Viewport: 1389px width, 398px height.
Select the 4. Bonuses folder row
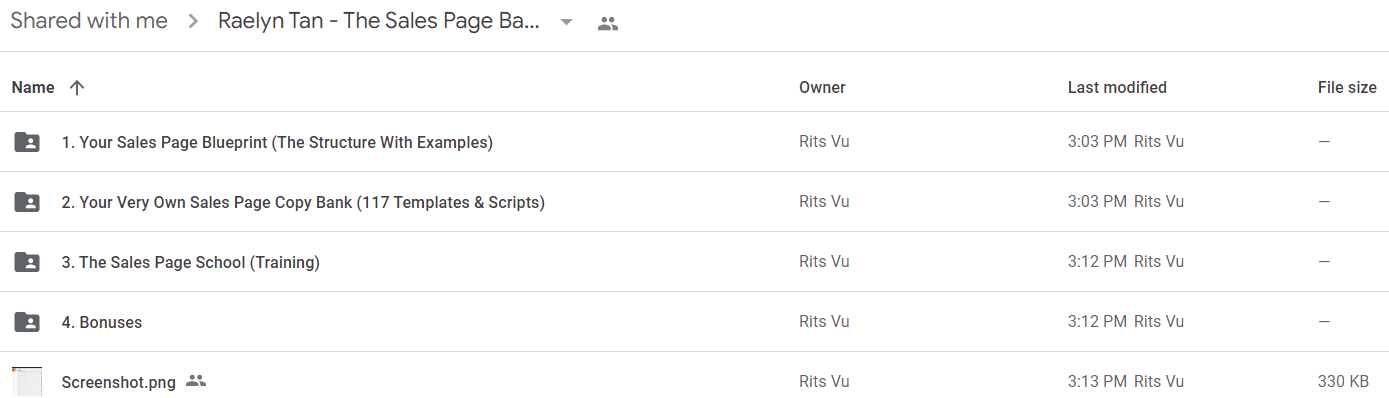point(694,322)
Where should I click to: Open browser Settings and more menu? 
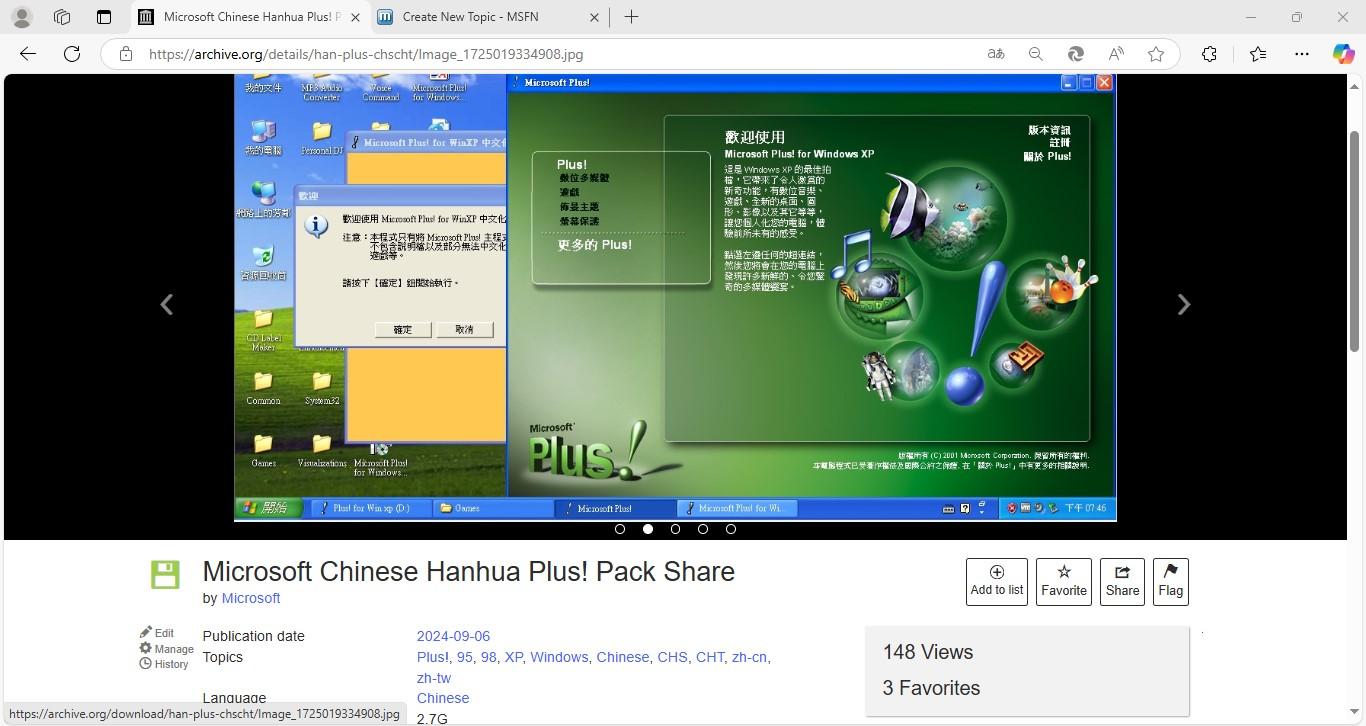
════════════════
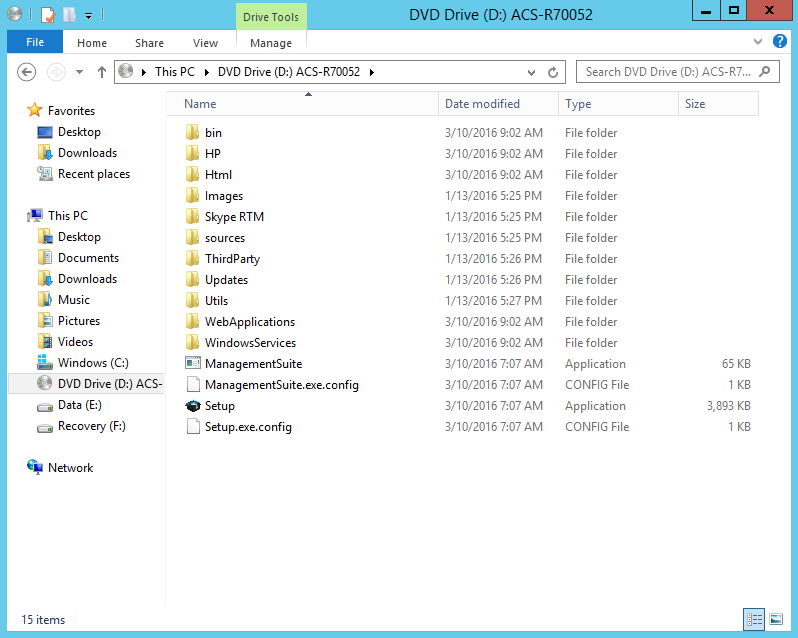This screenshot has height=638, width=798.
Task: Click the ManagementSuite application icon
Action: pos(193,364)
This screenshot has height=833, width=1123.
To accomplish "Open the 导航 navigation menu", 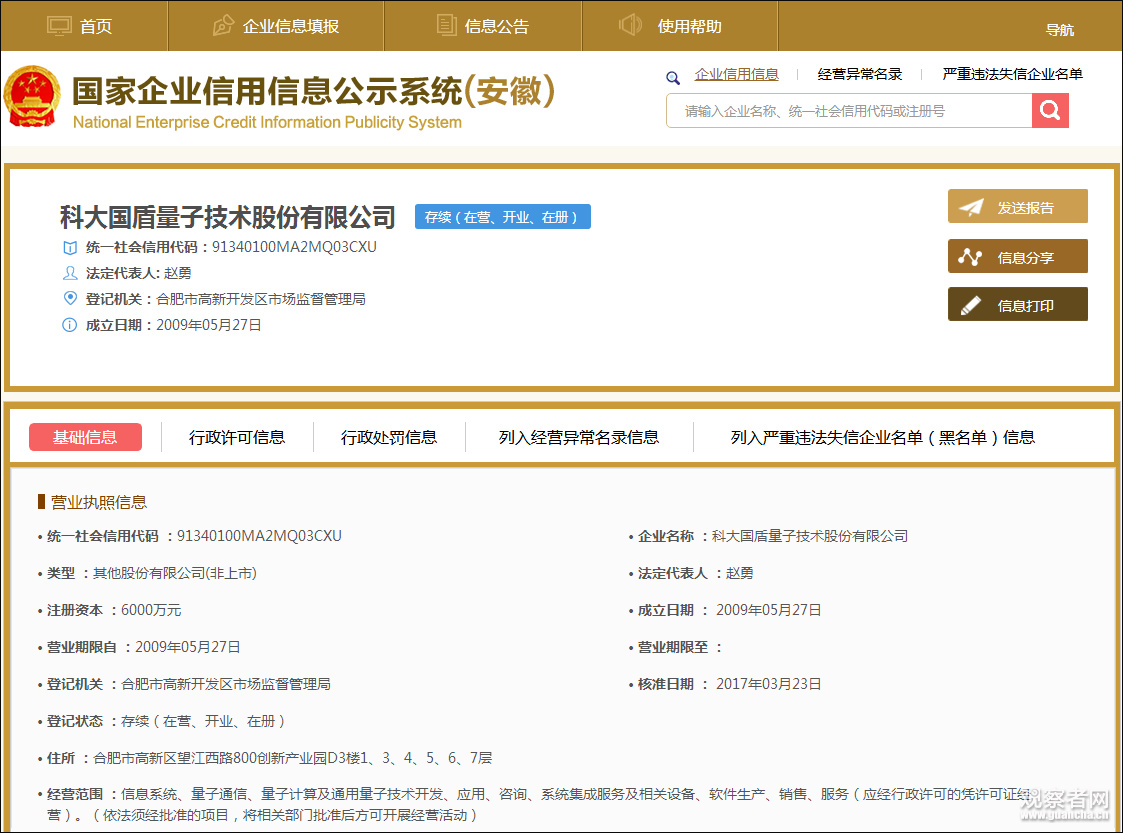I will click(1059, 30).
════════════════
● **What to work on**:
Your task is to copy only the lines above starting at the one containing "Select the 4. Bonuses folder row" and ending at the one containing "Where should I". Copy them exactly, both ends included, and omit the pictures.

● **Result for this task**:
Select the 4. Bonuses folder row
point(694,322)
Where should I click to: Open browser Settings and more menu? 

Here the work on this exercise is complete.